Network Controls
When considering a Network Control design or redeployment organisations should first understand the road to compliance and assuring that every control is aligned. Such that it may play its part (Risk, Availability and Agility). To do this:
- Build identity context into your incident handling to improve Visibility.
- Build a security dashboard to assist in measuring compliance and monitoring key risks
- Re-define / Assess the Security Governance and Assurance process, with a focus on agility and validation (Testing)
- Define and communicate the operating model with a focus on structure, framework and supporting artifacts
- Define and communicate the security services and application security bluepoints leveraging virtualized and on-demand service delivery.
Security priorities should be mapped to business priorities to establish relevance and show support for the organisational mission.
To be able to design your network security system understanding your sensitive information and infrastructure is paramount. If you can answer the logical categorisation of information and infrastructure than you can effectively segregate your network into the appropriate zones. These zones can be assessed and the varying degrees of security controls can be applied to restrict and control access.
Sensitivity Levels
- Devices and systems providing services for the external networks (e.g. the Internet) should be located in different zones (DMZ) than the internal network devices.

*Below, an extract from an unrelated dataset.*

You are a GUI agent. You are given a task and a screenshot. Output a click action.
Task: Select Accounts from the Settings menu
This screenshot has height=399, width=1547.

- Strategic IT system resources (sensitive), should be located in the dedicated security zones
- Devices and systems of low trust, such as remote access servers, should be located in dedicated security zones.
Resource types
- User workstations should be in a different security zone than servers
- Network and Security management systems should be in dedicated security zones as they act between the layers
- Systems in a development stage should be located in different zones than the production systems
As a final note, the risk analysis and security design primarily focuses on the most valuable IT system resources. However, the scope of your controls should not be focused in such a manner. An attacker is going to seek access to the weakest areas and exploit this, to penetrate your network further and gain access to more valuable resources.
Good Article Ben. I would also add that after design and implementation, regular auditing is required to ensure that the standards have been maintained. Particularly in Production Environments where data is most sensitive.